What Can You Expect From Making Your Website Load Faster?
If you’ve studied search engine optimization, you must have read that the speed of a website can affect its rankings.
You are probably also aware of the fact that, search engines rank sites based on more than 200 factors.
What is not exactly clear is the weight of those factors compared to each other, and the importance of speed in this equation.
Therefore, you might wonder, which is the best direction, when it comes to optimizing your site for search engines.
Should you devote resources to making your site load faster, or your money is better spent elsewhere?
Won’t a great viral marketing campaign take you further, then a 2-second reduction in page load times?
Well, of course, there are no easy answers to these questions, but we strongly believe that speed is one of the most important ranking factors.
And we’re not alone with this opinion.
Backlinko and Link Assistant have also referred to site speed as one of the most significant ranking factors in their recent studies.
Every second counts
A faster website can have several advantages, and the greater ranking potential is only one of them.
If you reduce your website’s page load speed, you can provide a better experience for your visitors, and increase your conversion rates as well.
Several case studies have been published about these effects recently.

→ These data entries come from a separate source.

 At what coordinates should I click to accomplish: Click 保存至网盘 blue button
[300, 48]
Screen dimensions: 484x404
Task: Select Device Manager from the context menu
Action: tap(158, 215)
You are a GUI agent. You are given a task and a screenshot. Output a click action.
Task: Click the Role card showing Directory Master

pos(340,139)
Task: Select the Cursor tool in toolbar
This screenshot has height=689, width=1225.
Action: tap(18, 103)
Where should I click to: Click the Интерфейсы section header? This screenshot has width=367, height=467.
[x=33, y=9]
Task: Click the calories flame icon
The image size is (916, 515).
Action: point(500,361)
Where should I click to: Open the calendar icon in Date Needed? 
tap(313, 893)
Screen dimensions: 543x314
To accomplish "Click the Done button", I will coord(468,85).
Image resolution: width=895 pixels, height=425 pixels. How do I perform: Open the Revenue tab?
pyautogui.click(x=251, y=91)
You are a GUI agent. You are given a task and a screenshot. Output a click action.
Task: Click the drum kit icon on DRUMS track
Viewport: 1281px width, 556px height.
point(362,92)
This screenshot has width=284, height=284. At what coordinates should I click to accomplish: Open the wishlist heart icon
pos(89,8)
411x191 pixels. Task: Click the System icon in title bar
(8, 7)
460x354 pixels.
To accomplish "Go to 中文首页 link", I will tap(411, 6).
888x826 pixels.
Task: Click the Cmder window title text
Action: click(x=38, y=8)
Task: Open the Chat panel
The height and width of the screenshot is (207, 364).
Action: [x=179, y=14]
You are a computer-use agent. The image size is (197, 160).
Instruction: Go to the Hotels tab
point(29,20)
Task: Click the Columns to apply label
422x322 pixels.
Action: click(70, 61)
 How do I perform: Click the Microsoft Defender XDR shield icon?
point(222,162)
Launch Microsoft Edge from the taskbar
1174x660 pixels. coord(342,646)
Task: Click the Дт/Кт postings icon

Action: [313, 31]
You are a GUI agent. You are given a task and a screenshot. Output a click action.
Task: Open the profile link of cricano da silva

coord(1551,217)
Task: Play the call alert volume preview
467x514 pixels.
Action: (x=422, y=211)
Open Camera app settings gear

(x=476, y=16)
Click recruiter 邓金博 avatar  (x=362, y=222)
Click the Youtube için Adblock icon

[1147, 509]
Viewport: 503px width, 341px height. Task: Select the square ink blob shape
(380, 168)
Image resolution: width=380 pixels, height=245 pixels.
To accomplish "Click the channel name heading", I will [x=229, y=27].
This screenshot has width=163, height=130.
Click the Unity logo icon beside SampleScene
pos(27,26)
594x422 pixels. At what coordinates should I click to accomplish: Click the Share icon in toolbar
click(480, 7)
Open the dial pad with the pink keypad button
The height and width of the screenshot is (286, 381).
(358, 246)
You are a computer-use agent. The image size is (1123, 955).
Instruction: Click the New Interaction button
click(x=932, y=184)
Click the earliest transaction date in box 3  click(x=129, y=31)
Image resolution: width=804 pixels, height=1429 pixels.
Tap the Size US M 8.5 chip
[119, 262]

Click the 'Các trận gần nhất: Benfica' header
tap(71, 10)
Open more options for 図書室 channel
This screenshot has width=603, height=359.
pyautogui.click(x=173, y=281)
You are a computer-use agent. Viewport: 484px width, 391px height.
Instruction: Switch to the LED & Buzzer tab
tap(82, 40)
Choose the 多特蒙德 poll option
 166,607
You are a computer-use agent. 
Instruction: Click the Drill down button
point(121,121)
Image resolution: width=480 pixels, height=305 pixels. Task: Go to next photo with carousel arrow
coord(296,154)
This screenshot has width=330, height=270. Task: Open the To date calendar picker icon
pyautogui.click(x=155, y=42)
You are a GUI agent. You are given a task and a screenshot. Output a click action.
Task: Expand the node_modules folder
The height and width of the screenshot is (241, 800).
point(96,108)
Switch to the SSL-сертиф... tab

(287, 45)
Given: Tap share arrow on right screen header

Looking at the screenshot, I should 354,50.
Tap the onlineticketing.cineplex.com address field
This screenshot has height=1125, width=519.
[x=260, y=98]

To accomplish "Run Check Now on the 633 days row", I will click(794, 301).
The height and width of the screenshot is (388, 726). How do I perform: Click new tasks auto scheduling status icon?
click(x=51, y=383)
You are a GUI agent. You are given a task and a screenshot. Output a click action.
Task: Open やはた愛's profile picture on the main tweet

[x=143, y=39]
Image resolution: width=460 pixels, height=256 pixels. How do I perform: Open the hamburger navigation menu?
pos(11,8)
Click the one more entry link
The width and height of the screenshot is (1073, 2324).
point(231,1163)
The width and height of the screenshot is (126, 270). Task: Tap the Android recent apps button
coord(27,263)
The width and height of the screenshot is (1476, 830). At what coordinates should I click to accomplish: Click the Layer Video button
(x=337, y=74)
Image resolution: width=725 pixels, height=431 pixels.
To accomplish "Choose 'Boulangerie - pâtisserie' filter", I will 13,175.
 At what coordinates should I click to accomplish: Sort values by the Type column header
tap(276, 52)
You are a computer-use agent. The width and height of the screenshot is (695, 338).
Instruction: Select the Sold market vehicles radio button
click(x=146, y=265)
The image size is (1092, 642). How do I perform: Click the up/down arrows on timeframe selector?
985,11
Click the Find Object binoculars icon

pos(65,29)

One of the largest Chinese e-commerce sites, AliExpress, for example, was able to increase the conversion rates of new customers with 27 percent, after they had reduced their page load time by 36 percent.
And the customers of Mobify, the Canadian mobile shopping platform, were able to lift in session based conversion with 1.55 percent for every 100 ms decrease in their checkout page load speed.
The users are willing to wait less and less for the contents of a website to appear in their browser. And they have much higher expectations about page load speed since mobile web browsing became popular.
Ericsson Mobility analyzed the relationship between heart rate levels and website speed in 2016. According to their findings, website loading delays lead to a 38% increase in heart rate, on average.
After Ericcson compared these results, to other activities that could affect heart rate, they discovered that
slow loading pages can increase heart rate even more, then watching a horror movie would.
In the light of Ericsson’s recent discovery, it would be hard to deny that website speed has a strong effect on the experience (and life expectancy) of the users.
Of course, the impression your website makes on your visitors also influences the majority of Google’s ranking factors.
After all, your visitors are far more likely to share your content on social media or link to your site, if they had a good experience...
How to overtake on the informational superhighway?
Unlike many other ranking factors, your website speed depends only on you.
While you have to rely on luck, and the goodwill of other people, if you’d like to increase the number of links pointing to your site, it is not the case, if you’d like to make your website faster.
Every element that influences page load speed is well known, and there are plenty of free apps that can help you to optimize your site’s performance.
One of those apps is Google Speed Insights, which gives you practical tips on boosting site speed. It’s very likely that you could improve your rankings, just by following the applications tips about your website.
Although the contents of a site ideally appear in the browsers in just a few seconds, this is the result of a complex process, that has several distinct steps.
Download speed is highly affected by the source code and the structure of your site, and these are the areas, that Page Speed Insights can help you to improve.
The more you’re able to optimize your site’s performance based on those tips, the easier it will be for your servers to handle the requests from your visitors.
But these are not the only factors, that play an important role in your site’s speed.
Your servers location, settings, and load can also influence, how long your visitors, will have to wait for your contents.
Even a highly optimized site can become sluggish, if its server is making a backup copy of its posts instead of serving visitors, or doesn’t have a sufficient upload speed.
So if you’d like to make sure, that your visitors can reach your contents as quickly as possible, you should also ensure, that your server is constantly available, and its speed is satisfactory.
There are several applications that can help you to analyze your server’s performance. WebyMon, for example, can inform you about the uptime, and the response time of your servers, on a day-to-day basis.
And if you’re able to optimize these two components that we discussed; the source code, and your server’s performance, you won’t have to worry about your site speed anymore.
Which, according to our research and experience, will provide a competitive advantage for your company.